GENERIC XML PARSER

The generic XML parser is designed to process XML records into SQL script that can then be uploaded into a relational database. The parser converts XML into a series of insert statements based on a configuration file that specifies the tables and columns that are desired by the user.

Created at the Cyberinfrastructure for Network Science Center at Indiana University

Contributors:

CHANGELOG

See CHANGELOG

Example Project

See the simple example for a simple layout and example project. The parse.sh file shows how to run the parser on the command line with all the necessary options for that example.

CONFIGURATION OPTIONS

There are a number of configuration options that will need to be set in order to run the parser.

Input Settings

One of these must be set to indicate which files to process.

-f --file: Defines a single file to parse.

-d --directory: Defines a directory to parse. All files ending in ".xml" within this directory will be parsed. Subdirectories will NOT be parsed.

Output Settings

-o --output: Defines the output directory to place files in.

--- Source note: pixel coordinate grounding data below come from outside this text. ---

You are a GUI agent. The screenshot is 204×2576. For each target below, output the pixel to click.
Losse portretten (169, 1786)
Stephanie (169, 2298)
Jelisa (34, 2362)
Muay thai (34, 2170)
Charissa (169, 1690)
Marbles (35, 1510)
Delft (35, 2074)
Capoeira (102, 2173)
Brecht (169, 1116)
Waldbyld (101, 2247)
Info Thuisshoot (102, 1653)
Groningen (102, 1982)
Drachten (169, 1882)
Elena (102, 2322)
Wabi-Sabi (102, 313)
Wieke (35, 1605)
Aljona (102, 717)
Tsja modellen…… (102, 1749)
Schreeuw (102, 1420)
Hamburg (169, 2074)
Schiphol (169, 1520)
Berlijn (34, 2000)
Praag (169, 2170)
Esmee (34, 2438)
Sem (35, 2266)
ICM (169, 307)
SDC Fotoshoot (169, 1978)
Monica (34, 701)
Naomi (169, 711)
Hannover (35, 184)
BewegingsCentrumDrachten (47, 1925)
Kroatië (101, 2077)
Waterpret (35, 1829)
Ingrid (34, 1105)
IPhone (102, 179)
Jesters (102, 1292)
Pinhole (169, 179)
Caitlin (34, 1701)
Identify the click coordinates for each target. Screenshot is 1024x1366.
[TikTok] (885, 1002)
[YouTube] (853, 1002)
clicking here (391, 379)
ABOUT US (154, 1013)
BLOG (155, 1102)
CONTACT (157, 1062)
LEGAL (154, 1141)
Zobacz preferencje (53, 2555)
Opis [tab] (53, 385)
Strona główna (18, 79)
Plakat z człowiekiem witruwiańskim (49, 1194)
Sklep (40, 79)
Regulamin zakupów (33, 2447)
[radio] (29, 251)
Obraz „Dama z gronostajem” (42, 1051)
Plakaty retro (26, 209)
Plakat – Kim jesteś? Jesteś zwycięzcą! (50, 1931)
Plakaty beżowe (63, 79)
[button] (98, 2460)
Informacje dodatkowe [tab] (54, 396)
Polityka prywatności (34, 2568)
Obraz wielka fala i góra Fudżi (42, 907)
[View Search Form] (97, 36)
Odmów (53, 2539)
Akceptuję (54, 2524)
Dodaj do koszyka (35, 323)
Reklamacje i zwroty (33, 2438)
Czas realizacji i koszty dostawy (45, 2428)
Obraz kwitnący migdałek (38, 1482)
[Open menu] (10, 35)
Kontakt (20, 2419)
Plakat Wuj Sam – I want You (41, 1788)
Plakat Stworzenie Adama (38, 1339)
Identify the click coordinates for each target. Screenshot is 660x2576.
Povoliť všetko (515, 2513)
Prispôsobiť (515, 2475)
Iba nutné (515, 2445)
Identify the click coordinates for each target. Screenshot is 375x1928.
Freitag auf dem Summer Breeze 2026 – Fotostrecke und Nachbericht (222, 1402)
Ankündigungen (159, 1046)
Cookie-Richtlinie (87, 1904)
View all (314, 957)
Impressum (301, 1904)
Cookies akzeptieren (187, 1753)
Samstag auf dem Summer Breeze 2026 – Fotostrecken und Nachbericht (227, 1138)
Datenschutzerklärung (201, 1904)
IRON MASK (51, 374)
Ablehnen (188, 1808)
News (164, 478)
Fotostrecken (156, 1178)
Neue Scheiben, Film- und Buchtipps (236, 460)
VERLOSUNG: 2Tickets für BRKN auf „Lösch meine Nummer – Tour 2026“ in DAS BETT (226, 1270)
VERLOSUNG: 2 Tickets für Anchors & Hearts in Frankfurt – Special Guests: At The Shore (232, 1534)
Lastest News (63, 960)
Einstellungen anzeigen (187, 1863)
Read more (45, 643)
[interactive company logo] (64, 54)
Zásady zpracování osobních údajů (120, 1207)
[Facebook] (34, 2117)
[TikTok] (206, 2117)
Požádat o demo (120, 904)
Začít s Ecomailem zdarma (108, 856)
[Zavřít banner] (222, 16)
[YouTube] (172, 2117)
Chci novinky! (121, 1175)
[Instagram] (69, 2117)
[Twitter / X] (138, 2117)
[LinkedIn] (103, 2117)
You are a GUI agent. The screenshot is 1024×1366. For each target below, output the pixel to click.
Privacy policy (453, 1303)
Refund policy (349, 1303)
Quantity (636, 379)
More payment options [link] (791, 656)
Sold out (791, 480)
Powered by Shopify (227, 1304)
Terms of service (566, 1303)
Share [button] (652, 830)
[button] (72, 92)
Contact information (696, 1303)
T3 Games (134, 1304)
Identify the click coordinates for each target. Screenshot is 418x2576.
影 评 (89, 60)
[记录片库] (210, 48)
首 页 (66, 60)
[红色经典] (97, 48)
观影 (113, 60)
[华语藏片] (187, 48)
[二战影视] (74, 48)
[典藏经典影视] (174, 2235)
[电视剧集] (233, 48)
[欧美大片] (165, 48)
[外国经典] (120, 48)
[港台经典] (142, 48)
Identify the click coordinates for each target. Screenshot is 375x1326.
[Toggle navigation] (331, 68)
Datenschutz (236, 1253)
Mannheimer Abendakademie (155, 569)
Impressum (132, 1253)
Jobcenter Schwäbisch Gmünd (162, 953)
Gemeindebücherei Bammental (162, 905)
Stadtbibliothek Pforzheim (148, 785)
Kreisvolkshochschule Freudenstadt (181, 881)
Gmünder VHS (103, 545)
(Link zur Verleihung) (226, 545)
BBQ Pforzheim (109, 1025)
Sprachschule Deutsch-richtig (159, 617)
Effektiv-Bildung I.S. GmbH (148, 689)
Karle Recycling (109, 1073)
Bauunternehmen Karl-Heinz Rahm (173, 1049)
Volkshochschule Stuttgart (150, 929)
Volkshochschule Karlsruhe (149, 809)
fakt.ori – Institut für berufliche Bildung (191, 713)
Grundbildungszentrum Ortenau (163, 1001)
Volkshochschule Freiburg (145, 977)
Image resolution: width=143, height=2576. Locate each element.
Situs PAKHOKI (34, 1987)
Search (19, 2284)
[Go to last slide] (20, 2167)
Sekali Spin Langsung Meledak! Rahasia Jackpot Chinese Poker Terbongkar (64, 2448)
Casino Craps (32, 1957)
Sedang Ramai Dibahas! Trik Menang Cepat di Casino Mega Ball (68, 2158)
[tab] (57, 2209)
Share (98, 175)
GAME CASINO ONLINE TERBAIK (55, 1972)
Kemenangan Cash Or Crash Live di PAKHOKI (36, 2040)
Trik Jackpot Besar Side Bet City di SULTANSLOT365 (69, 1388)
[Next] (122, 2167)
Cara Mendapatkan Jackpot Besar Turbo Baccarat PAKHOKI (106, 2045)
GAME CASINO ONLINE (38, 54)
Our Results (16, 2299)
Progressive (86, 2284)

Configuration File Settings

-c --config: Defines the configuration file with the map from XML to schema. This must be present. Details on the construction of this file are below.

-t --template: This defines a template file which can be used to create wrappers around the insert statements. This is optional. Details on the construction of this file are below.

-l --file_number: This defines a CSV file with a mapping from file name to file number. This is optional. File numbers are often helpful for maintaining the most current version of a record. Details on the construction of this file are below.

XML Configuration Settings

These settings define the basic information that the parser needs to define records.

-p --parent: The name of the parent tag of the collection of records to be processed. In many cases, this is the root tag of the entire file, though if only a portion of the file is being processed, this can be defined as a path. (for example: "GreaterFile/CitationSet"). If each file consists of only a single record, this can be the same as the record tag below, but is required.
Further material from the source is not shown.